I’ve been thinking about the meaning of life lately. A lot. What it means to pass time, to fill up time, to live through time.
I went to see Samsara, and it’s propelled my mind even further. Though maybe in alternate directions.
The movie is a mind-blowing visual social commentary that divulges bits and pieces of a world I will never fully comprehend. Of places, people and conditions I often forget exist. Of a planet that makes me feel so small. So unappreciative. So privileged. So fascinated and driven to learn more.
From a film perspective, Samsara is fantastic. The sequenced images evoke every sense throughout, without words or any trace of spoken narration. The shots, whether revealing sites of opulence or filth, are all jaw-droppingly stunning, and I left the theater entirely enamored and inspired. Of course I would love to create something like this. And of course I would love to travel and experience 25 different countries. With my camera in my hand.

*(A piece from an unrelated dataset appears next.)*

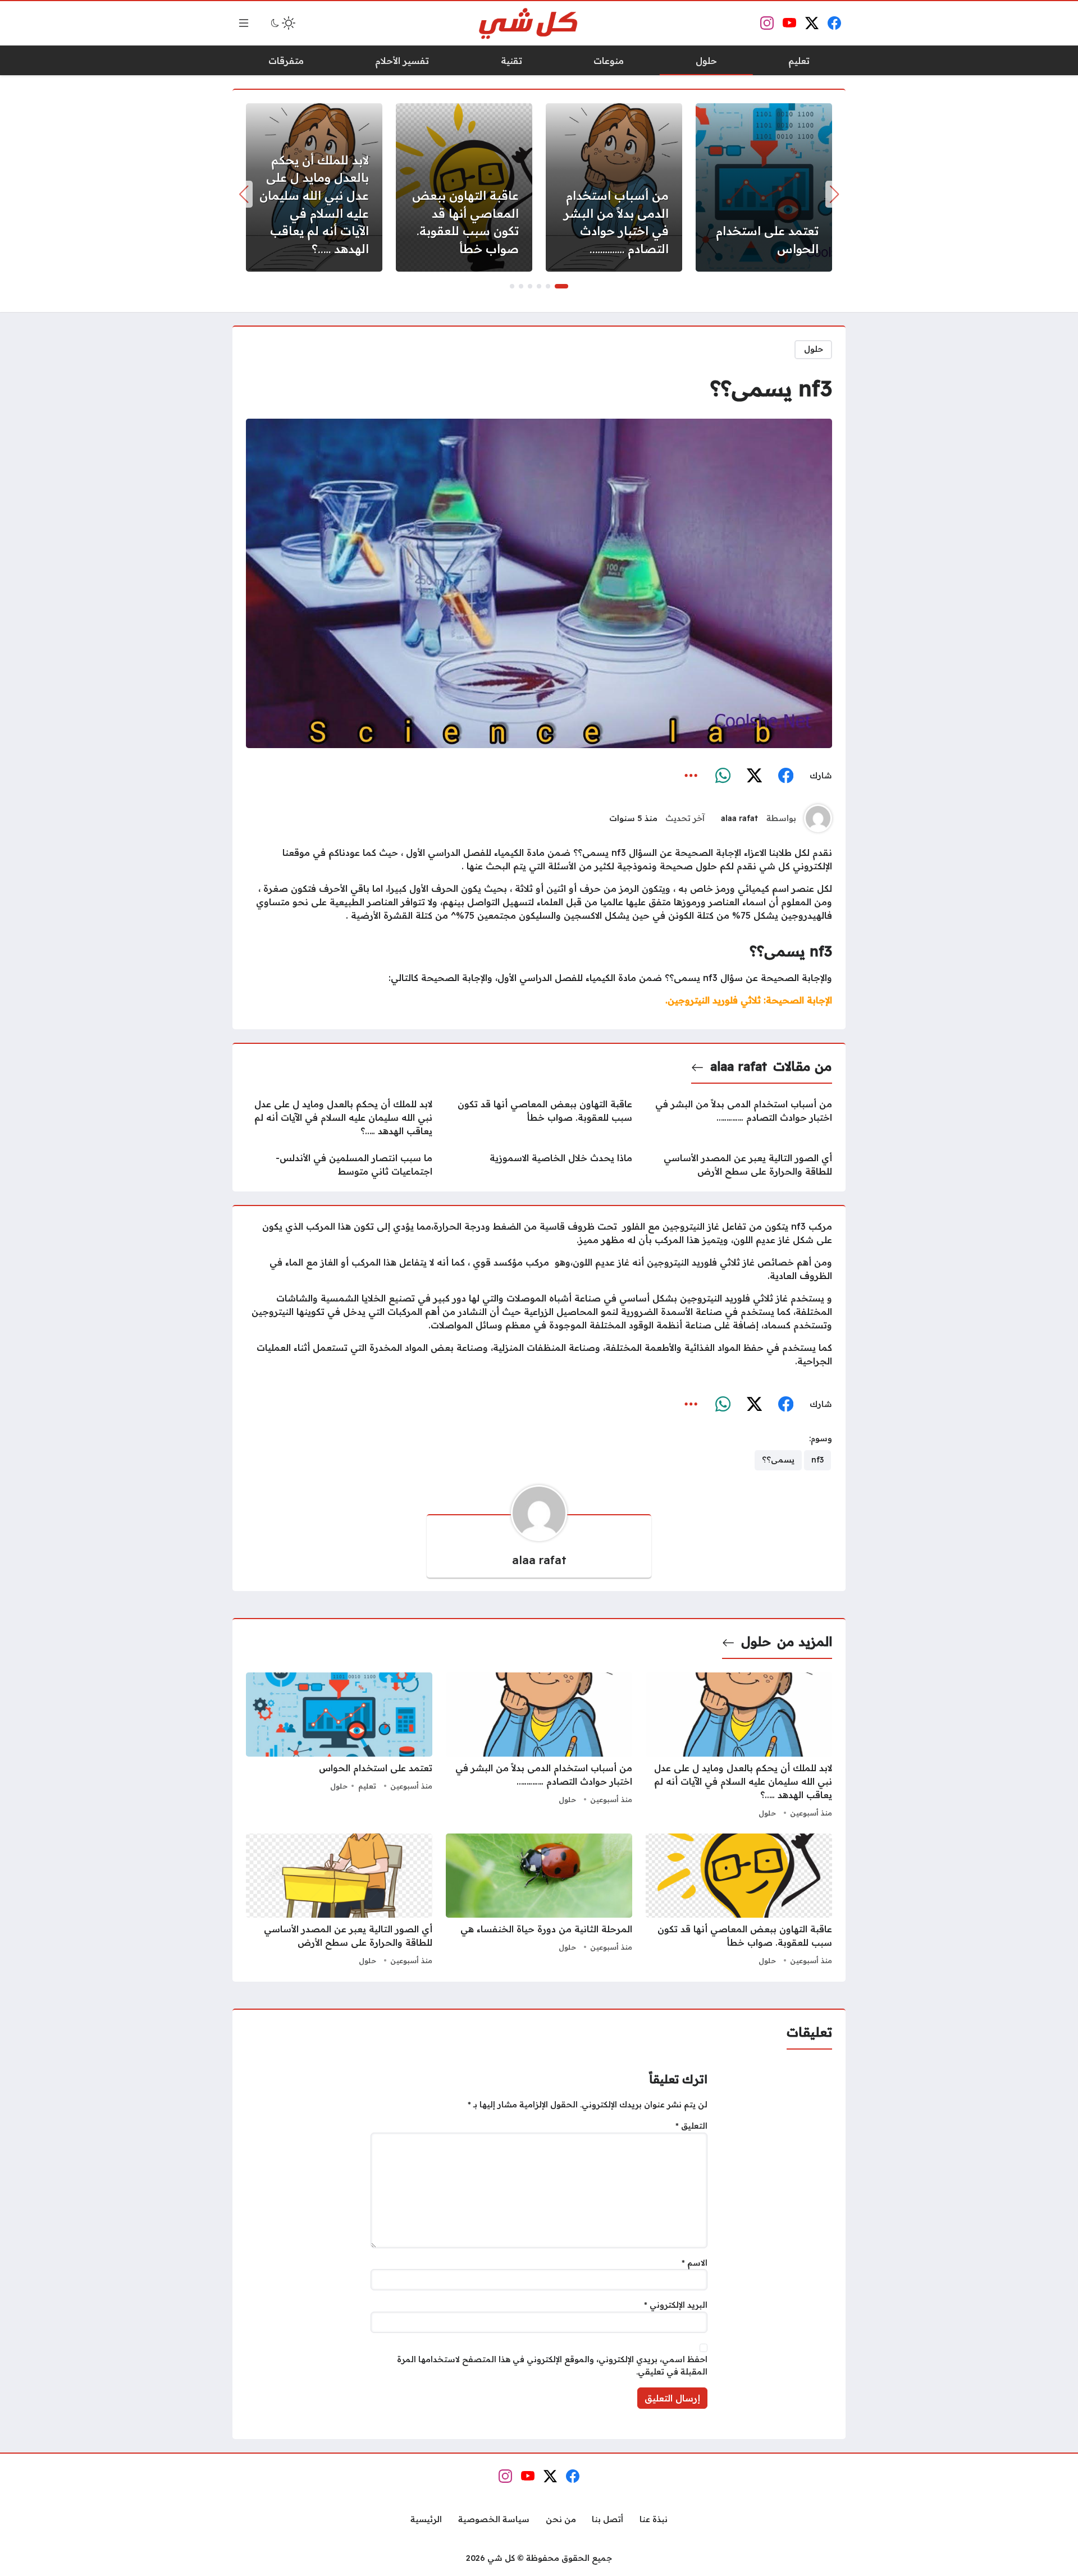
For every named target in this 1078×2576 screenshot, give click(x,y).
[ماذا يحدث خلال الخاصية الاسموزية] (539, 1164)
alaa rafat (739, 818)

But again, aside from my captivation with the actual craftsmanship of this film, it’s left me thinking a lot about life. And how my views of its meaning must be significantly astray from those of a Tibetan monk who dedicates his life to Buddhist rituals. One who will spend weeks carefully crafting colorful mandellas made of sand, that, upon completion, will promptly get shattered. Or of a Chinese laborer, day in and day out, tightening the same screw in the same place of every model of clothing iron that runs down a conveyer belt for 12 hours each day.
What do these people make of the meaning of life? Does the exploration of this cross their minds? And if so, are the ensuing thoughts that different from my own?
Sometimes I wish I wasn’t going through this period of analysis. Sometimes I wonder about the purpose of wondering. Other times, I’m happy I can step back and see that there’s a bigger picture, and realize that menial bothers are what they are – trivial.
Samsara has left me in deeper contemplation about how life is just a bunch of decisions of how to fill and fulfill time. And of course, how to survive. How each of these aspects is different for every individual, every culture, every country, is literally mesmerizing. As for what all that means? I still don’t know. Part of me wishes I didn’t care.